The case of Nehring v. Niemerowicz, 226 Wis. 285, is not to the contrary. There a beneficiary named Niemerowicz brought in a minor court an action on a life insurance policy, and recovered judgment. Nehring was earlier named in the policy as beneficiary, and contended that Niemerowicz had procured by fraud the substitution of herself as beneficiary. The minor court had no jurisdiction to give Nehring relief. Therefore it was held that the judgment did not bar a subsequent action by Nehring against Niemerowicz to restore the rights of the former. Some expressions in the opinion may go farther, but the decision does not. It is to be noticed that the counterclaim of Nehring was not one between the original plaintiff and the defendant insurer in the first action, and that therefore the case did not come within §§ 263.13 and 263.14. In Zohrlaut v. Mengelberg, 158 Wis. 392, it was found that the plaintiff did not learn until after the decision in the action on the contract that the contract did not express the actual agreement of the parties and that his rights required a reformation of the contract.
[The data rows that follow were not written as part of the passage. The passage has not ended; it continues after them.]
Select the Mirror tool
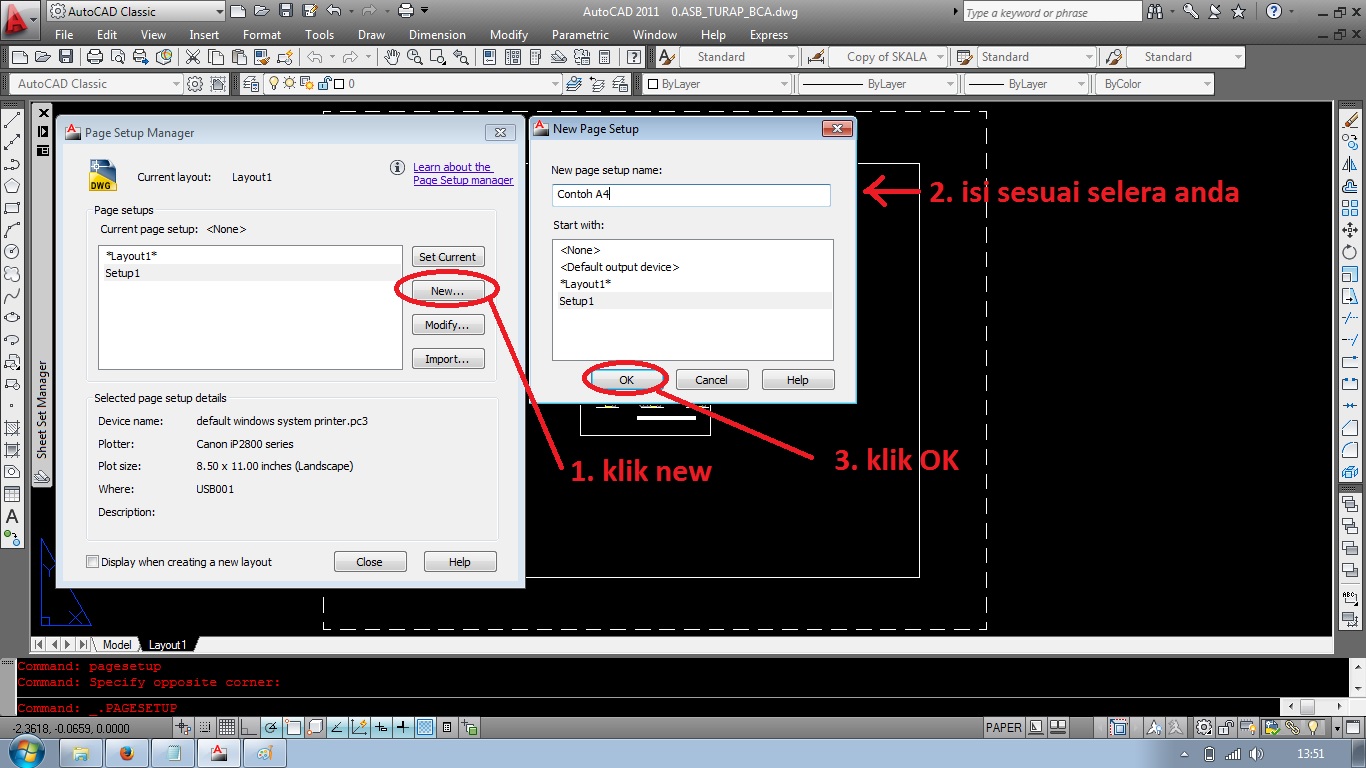1366x768 pixels. click(1351, 165)
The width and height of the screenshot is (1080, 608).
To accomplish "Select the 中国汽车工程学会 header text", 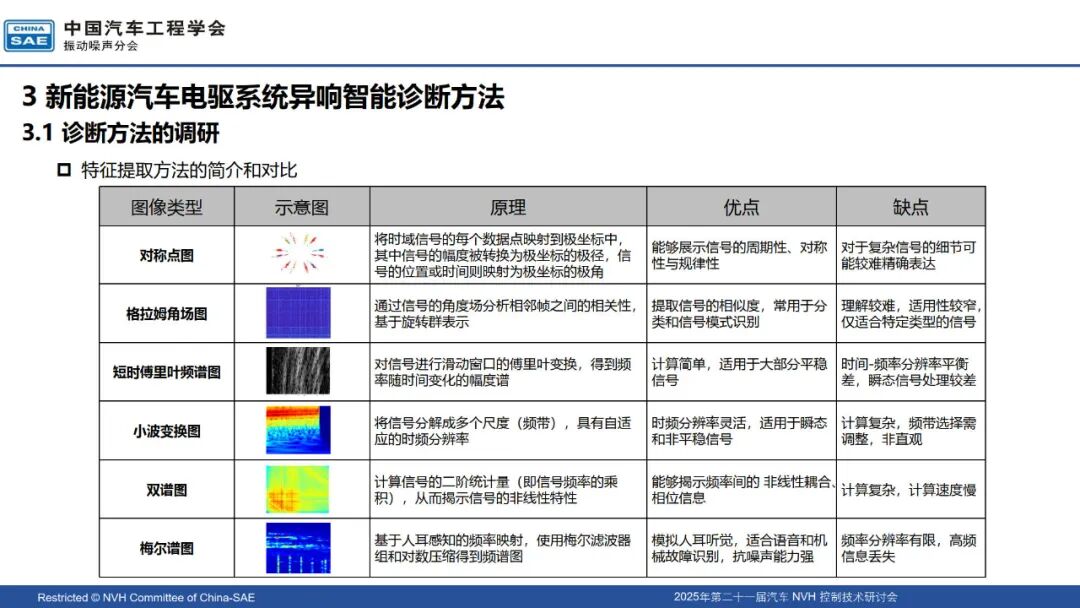I will pos(144,27).
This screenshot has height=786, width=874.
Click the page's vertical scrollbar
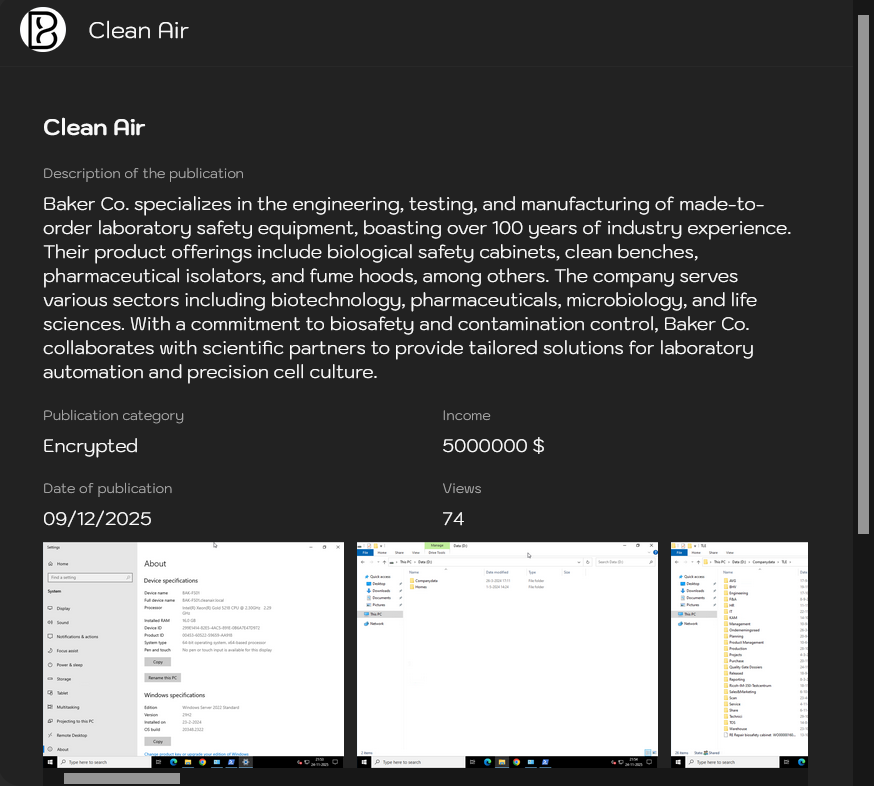[864, 275]
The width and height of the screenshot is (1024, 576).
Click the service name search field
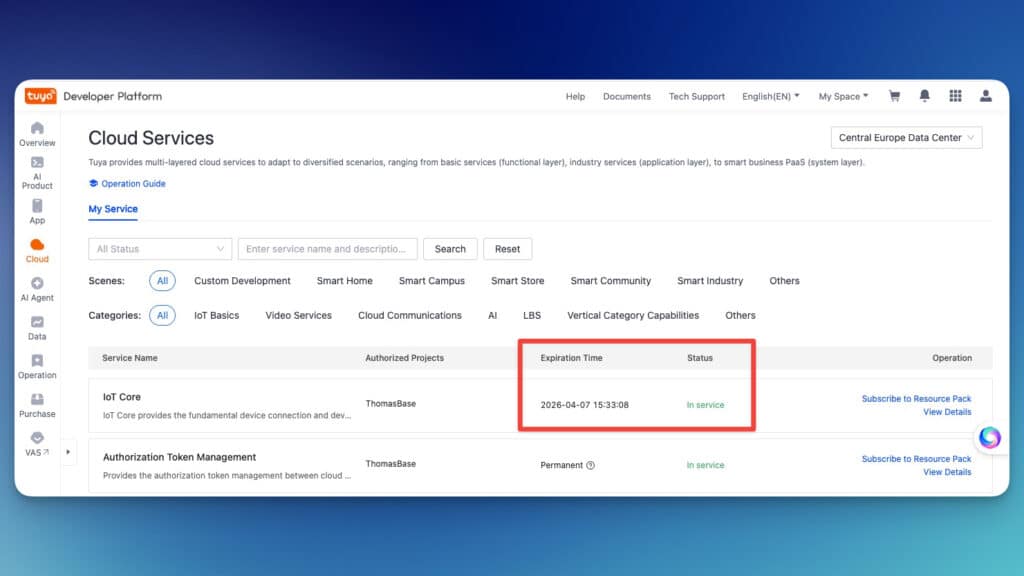click(328, 249)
Doubtless as between the administratrix of Sheehan and Liberty the judgment adjudicated the absence of any right of reformation in Liberty which would absolve Liberty *435from liability. See Page Woven Wire Fence Co. v. Staudenmayer, 174 Wis. 154, 159. It may be that the absence of such a right of reformation was not adjudicated in favor of Hathaway and Century, for with respect to such a right they and Liberty may not have been adversaries in the' Wisconsin litigation. Brown v. Great American Indemnity Co. 298 Mass. 101, 105. But under the Wisconsin statute it was the duty of Liberty to set up its equitable right of reformation as a defence against the administratrix of Sheehan. If it had done so, and had possessed the right of reformation now claimed, there would have been no judgment against it. Instead, it deliberately reserved its claim for reformation until the judgment in Wisconsin had been rendered and satisfied. In these circumstances we think that the present suit is barred by loches. The policy of legislation like that of Wisconsin is to settle all controversies over the same subject matter in one action. Tio v. Brown, 131 Wis. 573. Coats v. Camden Fire Ins. Association, 149 Wis. 129, 132. Savage v. Allen, 54 N. Y. 458, 463. Mandeville v. Reynolds, 68 N. Y. 528, 544-546. Colson v. Pelgram, 259 N. Y. 370, 376. Boston & Maine Railroad v. Delaware & Hudson Co. 268 N. Y. 382, 391. Coos Bay Lumber Co. v. Collier, 104 Fed. (2d) 722, 725. Aetna Life Ins. Co. v. Tremblay, 101 Maine, 585. Gorman v. Bonner, 80 Ark. 339. Ross v. Scottish Union & National Ins. Co. 46 Ont. Law Rep. 291.

Decree reversed.

Bill dismissed with costs.

Citations are to the 15th edition (1939), but the sections cited or substantially similar ones were in force during the period covered by the litigation in Wisconsin.